Wednesday, 1 July 2026

Book review: Alchemised

PXL_20260701_115821814 Alchemised is the debut fantasy novel by SenLinYu... dark fantasy, horror and gothic romance... follows the life of a former alchemist, Helena Marino, as she recovers her memories of a civil war...  a reimagining of SenLinYu's popular fan fiction Manacled... reimagine the Harry Potter series in a dark alternative universe, with a romance between Hermione Granger and Draco Malfoy. Or so wiki says. It stood out to me as not having a cover looking like AI generated slop - not that I oppose AI covers, but there is a terrible similarity to them all.

It is unique as the only book anyone has ever asked me about while I was reading it at W/S; the first asked me why I was reading it, which rather surprised me; but I learnt in the conversation about the fanfic past. And to the second, who asked if it was any good, I could honestly reply that up to about page 800 it was pretty good; pages 800-900 drag somewhat; then it recovers a bit until the ending goes all soppy and mushy.

Ranking notes: I find it ever harder to slot new books into my increasingly unreliable ranked list. This one gains because I genuinely enjoyed reading it. But it lacks the beauty of, say, Pavane. It also has nothing to say that isn't banal. And its a doorstop. I doubt I would re-read it (I have re-read most of the books in my "worth reading" section, which is where I placed this). Oh, and I think she tries too hard for the "horror" element in places; the flesh-eating for example is crude.

Real spoilers ahead, so don't read on if you're going to read it.

The story opens with Our Heroine pulled out of "stasis", with her memories missing in important respects; an apparently uninteresting medic from the losing side of the necromantic war. She has a bad time, and is assigned for interrogation by KF. Part two then goes back to the war a few years ago, and her experiences therein; her gradually developing role as "handler" for the "evil" KF who gradually falls for her and vice versa; in part three she regains her memories and the evil necromancers are defeated and so on.

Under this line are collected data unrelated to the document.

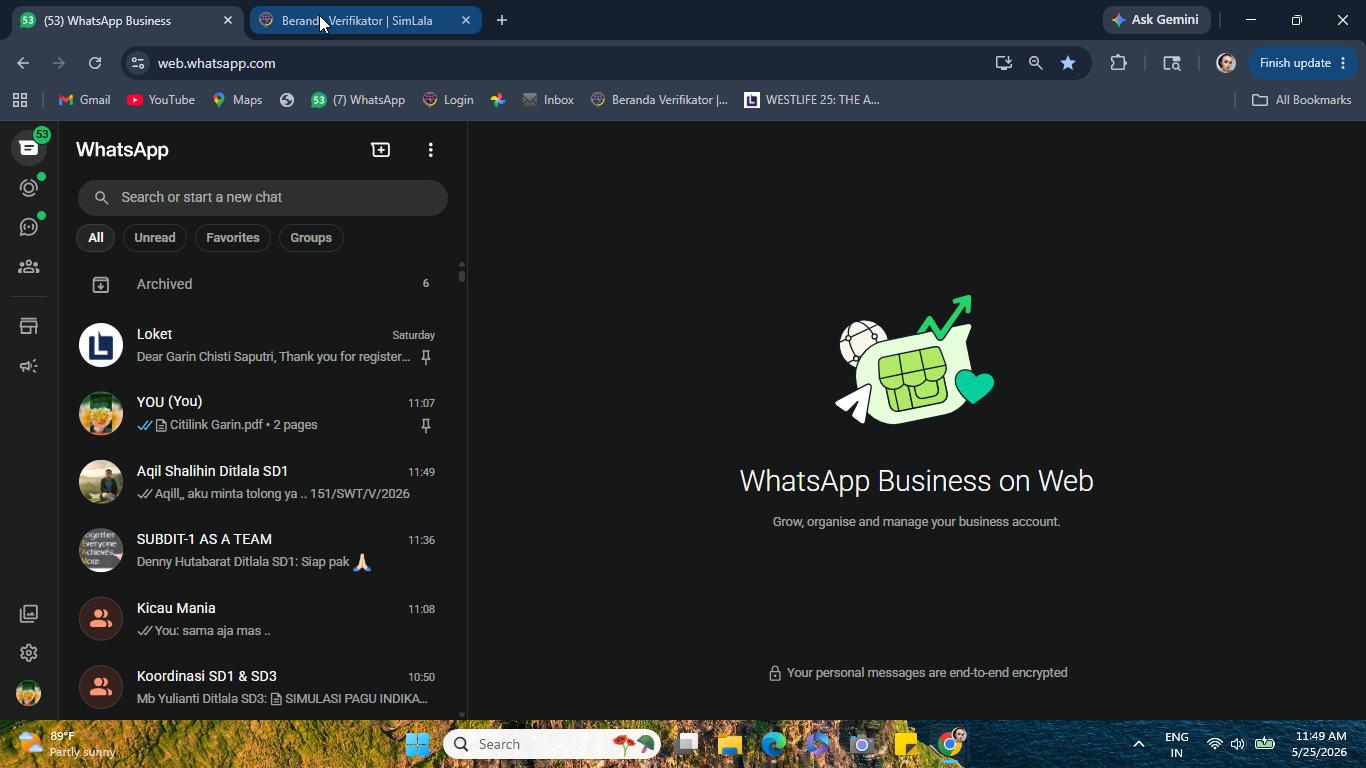The image size is (1366, 768).
Task: Select the Favorites filter chip
Action: [233, 238]
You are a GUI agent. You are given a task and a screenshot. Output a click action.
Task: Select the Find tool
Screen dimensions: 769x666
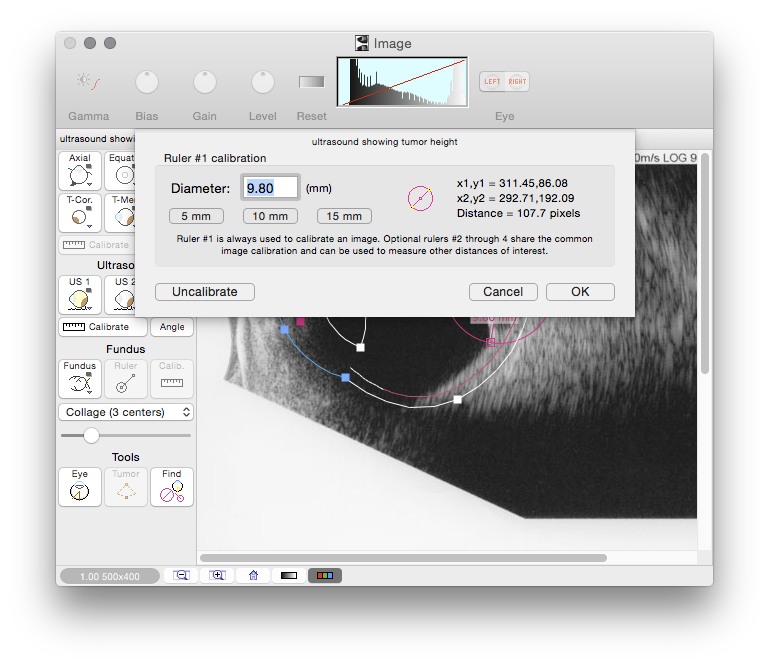tap(172, 487)
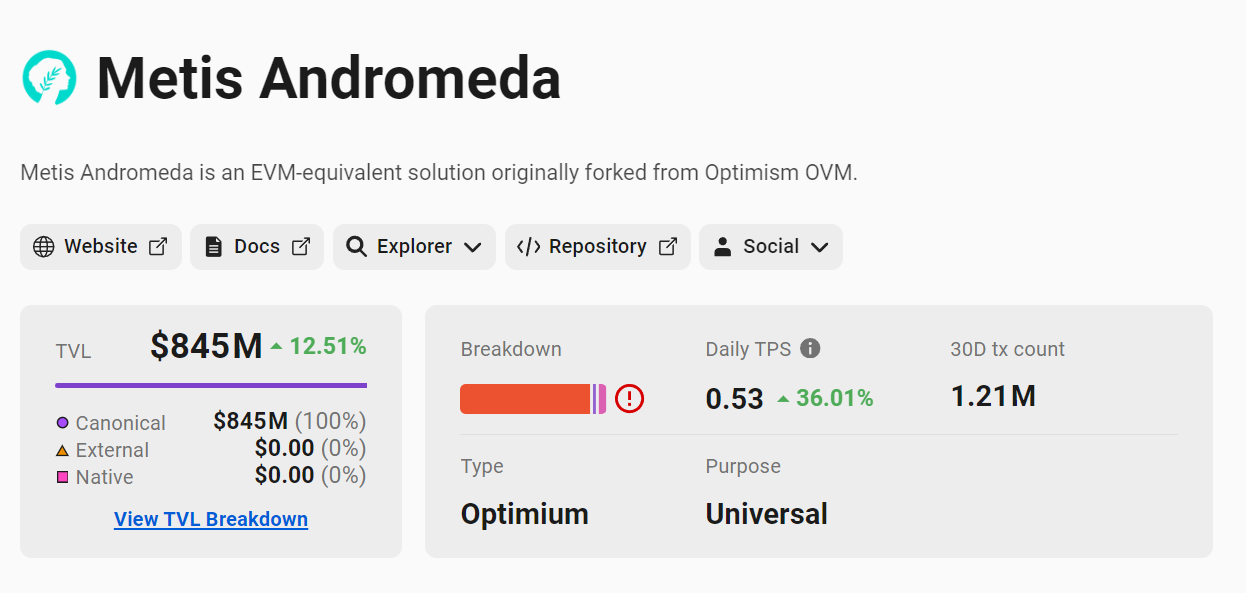Click the person icon on Social button
1246x593 pixels.
pyautogui.click(x=722, y=247)
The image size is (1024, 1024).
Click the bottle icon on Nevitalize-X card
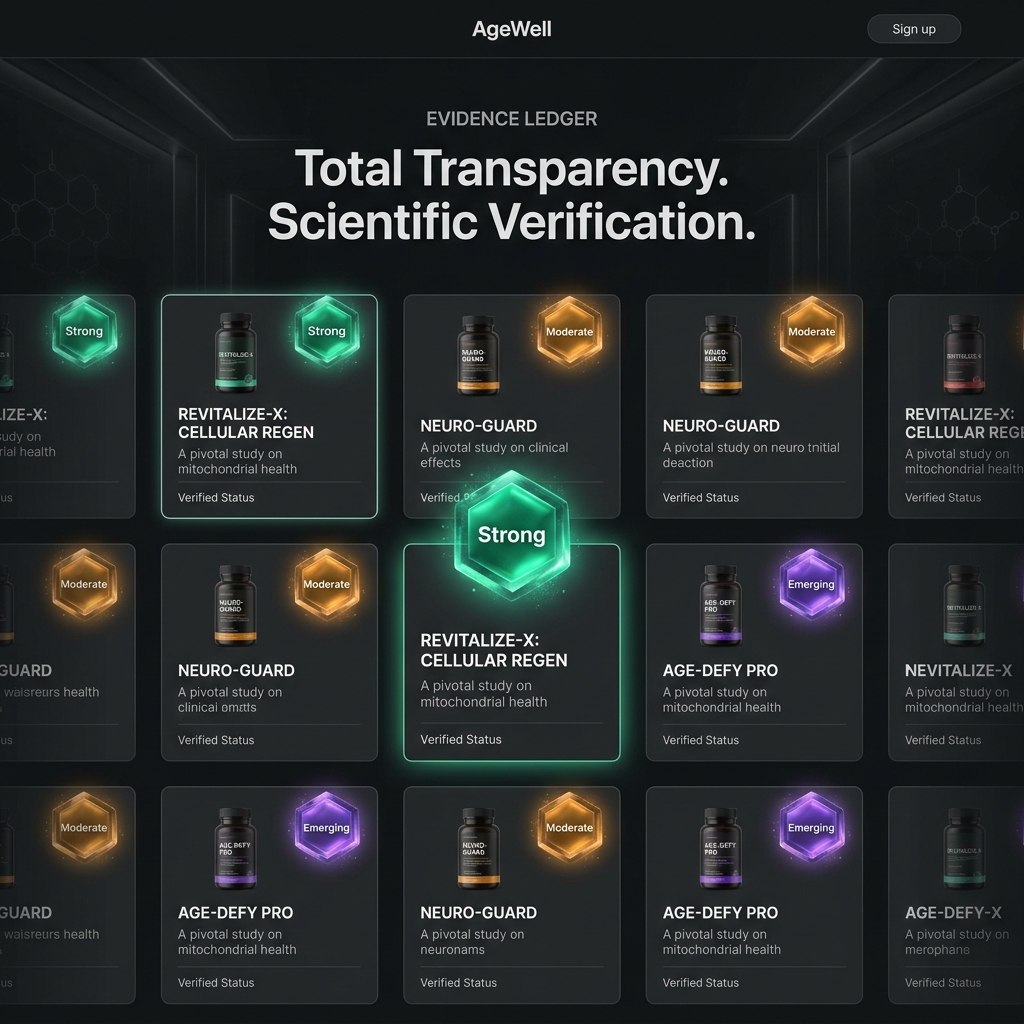click(964, 605)
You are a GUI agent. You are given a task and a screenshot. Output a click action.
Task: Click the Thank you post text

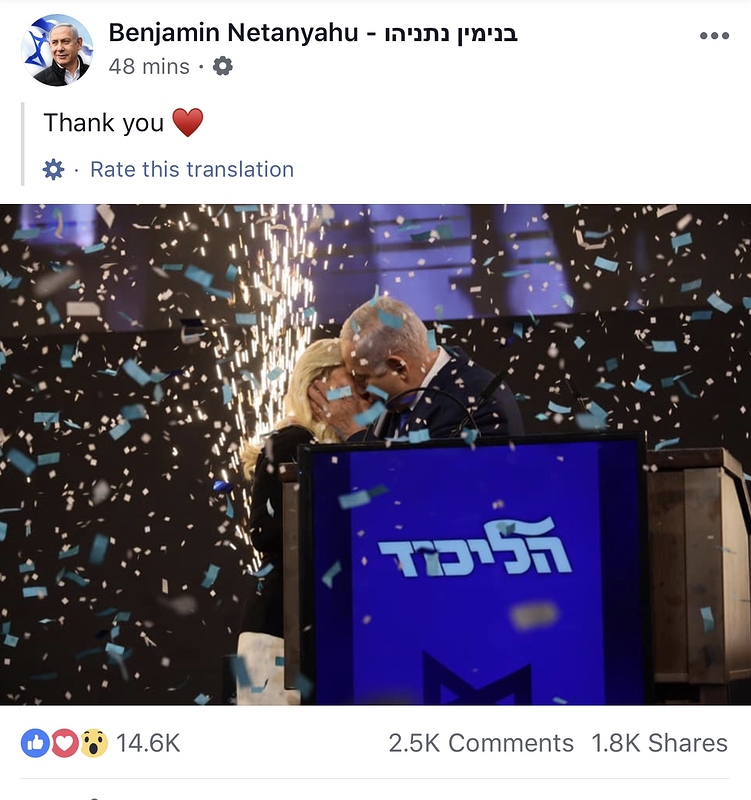pyautogui.click(x=104, y=122)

So it begins with mystery, and some interesting "alchemy", and a nice moody atmosphere and tension. This is the best bit. Flipping to part two gives us a different perspective, and we begin to see that the vaunted "resistance" isn't quite as noble as we were lead to think (though why they are called "the resistance", when they start off as the govt, I don't know). Various tropes - outsiders getting their chance at education but being looked down upon by the hereditary insiders - are well deployed. Eventually it all turns into a teenage love story of the "oh, Artagel" sort and her failure to handle the culmination of that well is the duff patch around pages 800-900. But knowing that in advance would I think vitiate from about half way through; fortunately I didn't. I did begin to think that the way she and KF were able to meet up regularly without anyone tracking them was really Not Very Plausible At All, but unless you're really concentrating that takes a while to seep through. The scheme by which Cetus does his stuff rather flowed by me and I didn't quite understand whether she thought she had explained it but failed, or was deliberately being vague, but never mind. The bits with Ivy - first, her implausible ability to infiltrate, and then her implausible ability to steal the phylactery - grated somewhat. And in the end the "international community" (ffs) trying to bury the past all seemed far too much like a rather naive smearing of current ideas onto a different world. Was she trying to make a point? I hope not.

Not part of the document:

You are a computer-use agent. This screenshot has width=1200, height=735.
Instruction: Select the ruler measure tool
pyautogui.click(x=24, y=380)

The two central characters are clearly the most important things in the world to each other, just like in teen romance. But the megadeaths all around them don't seem to produce much more than generic sadness in Our Heroes. Would it not perhaps have been better for the world if KF had simply died, thereby weakening the evil necromantic side? The excuse given is that he was also killing the bad people, so perhaps not; but I think a more honest book would have examined this more carefully.

Character notes: Our Heroine is really a bit wet, and allows everyone to push her around. The resistance assigns her tedious arduous supporting roles, and she just accepts this. Characters with no formal authority give her commands which she accepts. She is not an analogue of Hermione Granger. Her relationship with Luc is... odd. She is devoted to him, but apparently - it gradually and I think implausibly emerges - not at all in a romantic way. I think it would be natural - given her background - that she would be; there should be tension there, between her and him, and then a tension in her relation to KF.